July 04, 2023

"A “estabilidade” de Costa é a versão portuguesa da paz dos cemitérios"



Pouca gente se lembra, mas, ainda em plena “geringonça”, António Costa disse duas coisas importantes para percebermos estes quase oito anos de vida política nacional. A primeira é que ele não era nem Guterres, nem Sócrates. Ou seja, e para usar uma expressão cara ao meu saudoso amigo José Medeiros Ferreira, Costa não tenciona ser levado em ombros até à porta do cemitério que, no caso daqueles dois, foi o pedido de demissão. A segunda, dirigida a Marcelo, consistiu em frisar que o Governo só depende do Parlamento. Ora, desde o ano passado, o Parlamento passou a depender dele com a maioria absoluta do PS. 
Veja-se o “caso Galamba”. Costa não perde uma ocasião para atirar com Galamba à cara do presidente, mandando-o fazer figura de corpo presente em todo e qualquer evento que meta Governo e Belém. Este narcisismo político teve recentemente o seu apogeu napoleónico. Costa, num exclusivo a uma jornalista que andou com ele ao colo quando era pequenino - convém ter presente que não existe ninguém mais “sistémico”, em funções, que António Costa -, afirmou solenemente o seguinte: “eu sou o garante da estabilidade em Portugal”. 
Na galeria de mediocridades que se sentam no Conselho Europeu, não é difícil a Costa “fazer figura”, deixando correr o tabu de um putativo cargo europeu. Na realidade, Costa só acumula tempo e experiência de poder. Nada mais tem para dar ao país. Numa entrevista, aliás, deixou bem claro que odeia o termo “reformas estruturais”. Nunca fez, nem nunca fará uma como, apesar de tudo, Soares, Guterres ou Sócrates tiveram de fazer. Gere com inteligência o seu tempo político, claro, na proporção inversa de como gere, por exemplo, o PRR multimilionário cuja execução tem sido paupérrima. 
Por isso, fora a dele próprio, não se entende que espécie de “estabilidade” é que ele “garante” a um país que “compra” com os dinheiros que distribui através do contabilista Medina. Entretanto, o Estado está tão autoritário como ele, desde a administração pública central até aos tribunais.

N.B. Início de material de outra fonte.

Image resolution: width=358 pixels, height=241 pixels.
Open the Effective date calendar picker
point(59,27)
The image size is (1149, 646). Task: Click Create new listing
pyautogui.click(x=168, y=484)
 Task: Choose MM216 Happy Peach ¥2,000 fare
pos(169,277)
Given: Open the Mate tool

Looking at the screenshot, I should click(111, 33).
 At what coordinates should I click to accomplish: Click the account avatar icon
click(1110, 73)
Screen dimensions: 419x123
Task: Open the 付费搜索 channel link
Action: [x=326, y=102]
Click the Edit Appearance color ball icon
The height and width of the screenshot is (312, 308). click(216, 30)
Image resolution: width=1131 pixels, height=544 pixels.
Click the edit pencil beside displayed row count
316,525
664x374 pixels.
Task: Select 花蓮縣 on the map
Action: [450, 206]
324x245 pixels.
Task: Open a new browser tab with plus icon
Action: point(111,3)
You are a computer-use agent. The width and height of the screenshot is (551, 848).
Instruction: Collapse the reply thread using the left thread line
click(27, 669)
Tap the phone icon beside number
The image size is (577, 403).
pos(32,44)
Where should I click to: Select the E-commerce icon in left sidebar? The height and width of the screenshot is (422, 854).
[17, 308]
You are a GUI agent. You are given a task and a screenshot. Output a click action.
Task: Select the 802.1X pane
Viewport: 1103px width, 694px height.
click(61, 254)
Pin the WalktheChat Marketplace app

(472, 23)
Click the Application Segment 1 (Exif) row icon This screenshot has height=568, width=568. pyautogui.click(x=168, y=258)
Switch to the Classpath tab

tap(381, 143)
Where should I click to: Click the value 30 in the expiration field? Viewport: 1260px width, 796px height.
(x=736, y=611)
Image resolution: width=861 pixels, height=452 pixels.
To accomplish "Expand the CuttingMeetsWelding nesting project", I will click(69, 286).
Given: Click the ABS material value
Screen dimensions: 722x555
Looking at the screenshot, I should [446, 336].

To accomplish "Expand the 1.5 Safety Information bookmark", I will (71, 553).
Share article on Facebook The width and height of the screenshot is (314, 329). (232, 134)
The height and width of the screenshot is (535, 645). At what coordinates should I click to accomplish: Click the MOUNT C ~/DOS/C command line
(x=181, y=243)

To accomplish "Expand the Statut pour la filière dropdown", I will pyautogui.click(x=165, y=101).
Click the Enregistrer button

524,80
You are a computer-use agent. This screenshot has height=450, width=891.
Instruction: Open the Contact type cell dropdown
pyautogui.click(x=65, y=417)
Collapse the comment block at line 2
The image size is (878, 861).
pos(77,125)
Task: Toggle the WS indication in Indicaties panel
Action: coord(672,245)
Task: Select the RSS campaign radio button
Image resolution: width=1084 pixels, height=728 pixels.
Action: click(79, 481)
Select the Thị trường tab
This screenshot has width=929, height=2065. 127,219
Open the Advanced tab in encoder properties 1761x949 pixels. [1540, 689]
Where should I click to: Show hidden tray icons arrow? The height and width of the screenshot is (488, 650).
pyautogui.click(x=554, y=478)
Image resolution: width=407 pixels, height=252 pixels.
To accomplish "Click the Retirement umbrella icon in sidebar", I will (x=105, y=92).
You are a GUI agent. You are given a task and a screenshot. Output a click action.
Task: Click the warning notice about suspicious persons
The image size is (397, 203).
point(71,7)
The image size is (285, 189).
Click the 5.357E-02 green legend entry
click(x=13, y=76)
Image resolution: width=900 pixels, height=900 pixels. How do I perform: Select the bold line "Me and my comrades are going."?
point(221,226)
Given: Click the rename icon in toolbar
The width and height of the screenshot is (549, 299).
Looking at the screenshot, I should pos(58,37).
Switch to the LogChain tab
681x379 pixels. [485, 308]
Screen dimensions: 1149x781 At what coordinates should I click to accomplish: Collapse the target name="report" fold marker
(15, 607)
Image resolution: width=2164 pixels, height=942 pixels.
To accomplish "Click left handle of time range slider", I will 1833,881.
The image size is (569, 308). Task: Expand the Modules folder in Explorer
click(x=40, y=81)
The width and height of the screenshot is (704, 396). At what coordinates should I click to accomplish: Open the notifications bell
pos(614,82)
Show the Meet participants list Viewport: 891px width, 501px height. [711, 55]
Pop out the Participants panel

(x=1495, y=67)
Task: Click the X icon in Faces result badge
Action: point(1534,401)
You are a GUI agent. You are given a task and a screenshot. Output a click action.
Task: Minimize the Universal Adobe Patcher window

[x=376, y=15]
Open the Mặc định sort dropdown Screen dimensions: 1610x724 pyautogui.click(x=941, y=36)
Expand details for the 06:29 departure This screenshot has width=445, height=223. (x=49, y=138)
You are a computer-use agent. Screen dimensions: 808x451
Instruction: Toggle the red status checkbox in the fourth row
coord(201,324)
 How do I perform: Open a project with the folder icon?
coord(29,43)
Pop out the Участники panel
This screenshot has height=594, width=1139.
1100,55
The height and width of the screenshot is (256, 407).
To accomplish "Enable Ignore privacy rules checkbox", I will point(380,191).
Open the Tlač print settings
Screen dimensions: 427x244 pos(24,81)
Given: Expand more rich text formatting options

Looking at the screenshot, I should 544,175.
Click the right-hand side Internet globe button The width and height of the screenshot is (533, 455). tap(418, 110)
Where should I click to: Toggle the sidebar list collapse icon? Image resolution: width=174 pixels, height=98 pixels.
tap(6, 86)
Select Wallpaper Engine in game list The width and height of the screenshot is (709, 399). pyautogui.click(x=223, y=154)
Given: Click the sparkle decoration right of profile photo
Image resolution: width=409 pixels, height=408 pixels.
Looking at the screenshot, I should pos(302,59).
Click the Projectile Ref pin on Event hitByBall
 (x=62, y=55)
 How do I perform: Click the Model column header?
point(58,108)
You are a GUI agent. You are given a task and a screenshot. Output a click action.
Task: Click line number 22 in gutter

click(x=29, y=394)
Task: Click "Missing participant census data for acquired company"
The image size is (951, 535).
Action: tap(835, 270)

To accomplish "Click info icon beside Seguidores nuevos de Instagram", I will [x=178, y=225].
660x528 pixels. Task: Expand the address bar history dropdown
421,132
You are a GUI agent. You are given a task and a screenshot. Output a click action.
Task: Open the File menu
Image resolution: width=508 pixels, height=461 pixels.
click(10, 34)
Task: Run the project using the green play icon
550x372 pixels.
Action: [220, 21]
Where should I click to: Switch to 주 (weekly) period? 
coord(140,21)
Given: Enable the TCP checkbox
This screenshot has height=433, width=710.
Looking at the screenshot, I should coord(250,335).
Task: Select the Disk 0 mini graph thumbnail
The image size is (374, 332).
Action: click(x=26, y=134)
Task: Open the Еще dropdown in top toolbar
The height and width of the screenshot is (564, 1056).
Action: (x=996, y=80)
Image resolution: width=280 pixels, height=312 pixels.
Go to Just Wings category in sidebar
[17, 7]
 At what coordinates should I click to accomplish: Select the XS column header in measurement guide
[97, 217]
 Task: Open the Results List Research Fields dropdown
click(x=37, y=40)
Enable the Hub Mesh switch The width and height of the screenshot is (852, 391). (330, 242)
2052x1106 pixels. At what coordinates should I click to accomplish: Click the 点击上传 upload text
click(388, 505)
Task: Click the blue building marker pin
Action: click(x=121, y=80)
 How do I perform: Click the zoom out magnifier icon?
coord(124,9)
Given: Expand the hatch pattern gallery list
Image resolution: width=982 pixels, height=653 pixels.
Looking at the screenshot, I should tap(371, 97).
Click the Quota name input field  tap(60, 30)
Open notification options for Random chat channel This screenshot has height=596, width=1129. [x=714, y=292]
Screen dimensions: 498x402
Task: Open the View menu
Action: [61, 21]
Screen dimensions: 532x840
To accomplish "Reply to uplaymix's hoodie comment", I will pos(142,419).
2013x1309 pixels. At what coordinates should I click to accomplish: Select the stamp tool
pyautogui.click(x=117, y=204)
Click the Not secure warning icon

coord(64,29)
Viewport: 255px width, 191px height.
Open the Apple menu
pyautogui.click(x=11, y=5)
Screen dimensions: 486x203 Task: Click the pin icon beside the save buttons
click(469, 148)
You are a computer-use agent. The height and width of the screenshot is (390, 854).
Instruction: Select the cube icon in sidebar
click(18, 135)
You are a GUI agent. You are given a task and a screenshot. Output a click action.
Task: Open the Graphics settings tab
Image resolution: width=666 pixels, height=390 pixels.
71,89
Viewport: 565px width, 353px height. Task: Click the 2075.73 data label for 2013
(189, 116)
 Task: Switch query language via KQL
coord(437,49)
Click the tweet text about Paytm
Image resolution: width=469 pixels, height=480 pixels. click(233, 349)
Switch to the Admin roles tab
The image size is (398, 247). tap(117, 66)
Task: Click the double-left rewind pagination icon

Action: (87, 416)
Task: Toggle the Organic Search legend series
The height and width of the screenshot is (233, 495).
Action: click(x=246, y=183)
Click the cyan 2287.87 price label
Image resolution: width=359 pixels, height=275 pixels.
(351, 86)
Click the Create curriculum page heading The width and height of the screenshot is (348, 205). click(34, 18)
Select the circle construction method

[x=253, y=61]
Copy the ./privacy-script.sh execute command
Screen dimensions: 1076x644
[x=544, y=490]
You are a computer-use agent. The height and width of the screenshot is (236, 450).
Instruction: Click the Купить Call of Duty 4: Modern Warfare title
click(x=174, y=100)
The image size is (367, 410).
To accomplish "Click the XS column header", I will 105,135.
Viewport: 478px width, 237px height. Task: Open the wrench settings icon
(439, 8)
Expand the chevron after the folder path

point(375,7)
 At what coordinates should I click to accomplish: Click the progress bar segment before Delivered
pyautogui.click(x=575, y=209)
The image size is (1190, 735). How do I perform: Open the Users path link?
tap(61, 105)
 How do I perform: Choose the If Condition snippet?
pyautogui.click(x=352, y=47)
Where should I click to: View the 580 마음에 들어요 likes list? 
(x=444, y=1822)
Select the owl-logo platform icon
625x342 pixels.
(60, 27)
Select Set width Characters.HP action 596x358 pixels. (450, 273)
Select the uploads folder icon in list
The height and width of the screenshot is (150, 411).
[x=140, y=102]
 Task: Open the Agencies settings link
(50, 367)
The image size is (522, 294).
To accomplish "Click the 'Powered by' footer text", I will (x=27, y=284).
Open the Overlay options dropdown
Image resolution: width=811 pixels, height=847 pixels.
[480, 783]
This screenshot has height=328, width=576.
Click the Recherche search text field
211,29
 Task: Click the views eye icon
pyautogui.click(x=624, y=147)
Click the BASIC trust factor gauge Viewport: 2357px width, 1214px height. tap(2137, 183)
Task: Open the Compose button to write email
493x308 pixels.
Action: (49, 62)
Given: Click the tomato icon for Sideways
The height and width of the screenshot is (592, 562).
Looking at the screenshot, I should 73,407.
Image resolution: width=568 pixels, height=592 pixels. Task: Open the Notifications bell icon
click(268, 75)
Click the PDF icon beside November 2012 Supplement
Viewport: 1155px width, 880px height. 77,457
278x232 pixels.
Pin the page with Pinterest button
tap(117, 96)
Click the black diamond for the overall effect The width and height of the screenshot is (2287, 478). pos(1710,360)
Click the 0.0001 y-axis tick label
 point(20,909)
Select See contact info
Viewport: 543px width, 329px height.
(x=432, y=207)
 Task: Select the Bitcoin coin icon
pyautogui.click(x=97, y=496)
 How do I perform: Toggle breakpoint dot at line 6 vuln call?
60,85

Degrada-se a qualidade do regime democrático que, por si, nunca foi grande coisa. E lubrifica-se a alienação geral através dos meios oficiosos de comunicação social que não possuem a menor pertinência informativa. A “estabilidade” de Costa, que alguns já prometem até 2030, é a versão portuguesa da paz dos cemitérios da dupla Schiller-Verdi. Um oportunismo sem substância que apenas dura.